»»

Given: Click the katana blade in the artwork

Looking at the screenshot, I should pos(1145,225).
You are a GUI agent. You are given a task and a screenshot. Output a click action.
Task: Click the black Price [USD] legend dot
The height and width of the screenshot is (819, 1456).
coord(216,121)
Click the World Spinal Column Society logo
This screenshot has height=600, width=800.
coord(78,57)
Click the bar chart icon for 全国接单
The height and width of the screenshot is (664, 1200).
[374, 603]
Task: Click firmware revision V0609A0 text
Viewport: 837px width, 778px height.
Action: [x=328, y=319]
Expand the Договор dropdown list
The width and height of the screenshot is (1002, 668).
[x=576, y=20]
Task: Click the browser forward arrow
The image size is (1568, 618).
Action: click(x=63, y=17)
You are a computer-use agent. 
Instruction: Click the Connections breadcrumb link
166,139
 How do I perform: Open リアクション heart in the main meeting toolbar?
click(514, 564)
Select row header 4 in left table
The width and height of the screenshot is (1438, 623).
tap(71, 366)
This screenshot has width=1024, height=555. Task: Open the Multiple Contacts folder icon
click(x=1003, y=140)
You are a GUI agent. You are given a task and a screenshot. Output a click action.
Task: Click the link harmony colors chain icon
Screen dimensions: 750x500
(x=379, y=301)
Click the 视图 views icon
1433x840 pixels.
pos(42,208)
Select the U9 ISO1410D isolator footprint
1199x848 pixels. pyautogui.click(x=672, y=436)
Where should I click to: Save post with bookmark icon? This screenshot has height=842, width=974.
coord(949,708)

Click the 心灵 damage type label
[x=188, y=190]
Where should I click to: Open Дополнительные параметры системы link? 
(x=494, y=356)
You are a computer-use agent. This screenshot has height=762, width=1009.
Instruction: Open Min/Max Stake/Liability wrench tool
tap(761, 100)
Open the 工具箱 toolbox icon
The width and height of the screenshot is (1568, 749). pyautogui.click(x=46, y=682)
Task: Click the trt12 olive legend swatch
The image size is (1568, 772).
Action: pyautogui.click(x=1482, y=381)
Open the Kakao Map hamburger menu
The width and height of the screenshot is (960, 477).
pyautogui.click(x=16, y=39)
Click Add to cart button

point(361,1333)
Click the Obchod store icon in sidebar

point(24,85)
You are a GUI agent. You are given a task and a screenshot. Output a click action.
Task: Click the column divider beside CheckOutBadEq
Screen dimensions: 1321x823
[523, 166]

««

> _EXERCISE PROMPT_
Stopping at the line containing "Click the World Spinal Column Society logo", please repeat exactly every line from the very start of the entries, that line included, and nothing more.

> _EXPECTED ANSWER_
Given: Click the katana blade in the artwork

Looking at the screenshot, I should pos(1145,225).
You are a GUI agent. You are given a task and a screenshot. Output a click action.
Task: Click the black Price [USD] legend dot
The height and width of the screenshot is (819, 1456).
coord(216,121)
Click the World Spinal Column Society logo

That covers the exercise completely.